Lead is a heavy grey metal that has many uses and can be harmful if it gets into the body. Before 1978, lead was used to make paint. Many old houses are painted with lead-based paint.

You can get lead into your body in various ways, including by ingesting or breathing dust from lead paint, ingesting lead chips, drinking tap water that has lead in it, eating fruits or vegetables that have lead on them from the soil, and eating food that has been prepared or stored in dishes made with lead.

Lead poisoning is completely preventable. The Healthy Homes and Childhood Lead Poisoning Prevention Program coordinates statewide efforts to eliminate lead poisoning and reduce lead exposure. (more)

Sources of Exposure

Lead can be found in many places around a home, such as in peeling and chipping lead paint, dust from lead paint, soil and dirt in the yard, tap water from lead pipes, and pottery, crystal, or ceramic dishes. (more) The most prevalent exposure in Rhode Island comes from lead-based paint and paint dust found in residences built before 1978.

Populations at Risk

Anyone can get lead poisoned. However, lead is most dangerous to children younger than six years old. Young children put their hands, toys and other things in their mouths. Any of these objects could have lead dust on them.

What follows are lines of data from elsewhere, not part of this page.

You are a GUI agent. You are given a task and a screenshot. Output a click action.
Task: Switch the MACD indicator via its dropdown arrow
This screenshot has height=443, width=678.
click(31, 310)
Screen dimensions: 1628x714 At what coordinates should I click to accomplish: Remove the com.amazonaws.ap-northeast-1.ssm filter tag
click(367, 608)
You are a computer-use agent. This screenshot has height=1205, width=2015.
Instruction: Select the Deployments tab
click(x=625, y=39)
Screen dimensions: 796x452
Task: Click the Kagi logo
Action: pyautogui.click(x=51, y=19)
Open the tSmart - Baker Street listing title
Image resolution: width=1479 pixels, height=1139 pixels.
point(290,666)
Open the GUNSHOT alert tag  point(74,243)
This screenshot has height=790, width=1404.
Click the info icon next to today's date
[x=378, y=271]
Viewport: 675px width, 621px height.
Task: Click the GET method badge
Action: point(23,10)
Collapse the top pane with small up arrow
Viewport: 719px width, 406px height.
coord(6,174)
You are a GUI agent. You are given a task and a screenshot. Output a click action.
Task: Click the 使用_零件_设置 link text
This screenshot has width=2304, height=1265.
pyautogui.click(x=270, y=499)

Lead poisoned children are likely to suffer life-long consequences. Even a small amount of lead can have a negative effect on a child's development and can cause serious health problems, including learning disabilities, loss of IQ, and reduced attention span. Fortunately, parents can take actions to protect children from lead poisoning. (more)

Most adult lead poisoning comes from lead exposure in the workplace. Occupations with common lead exposure include renovation and repair, marine craft building and restoration, and manufacturing. The Department offers free and confidential assistance to help employers follow Occupational Safety and Health Administration regulations and minimize employee exposure to lead.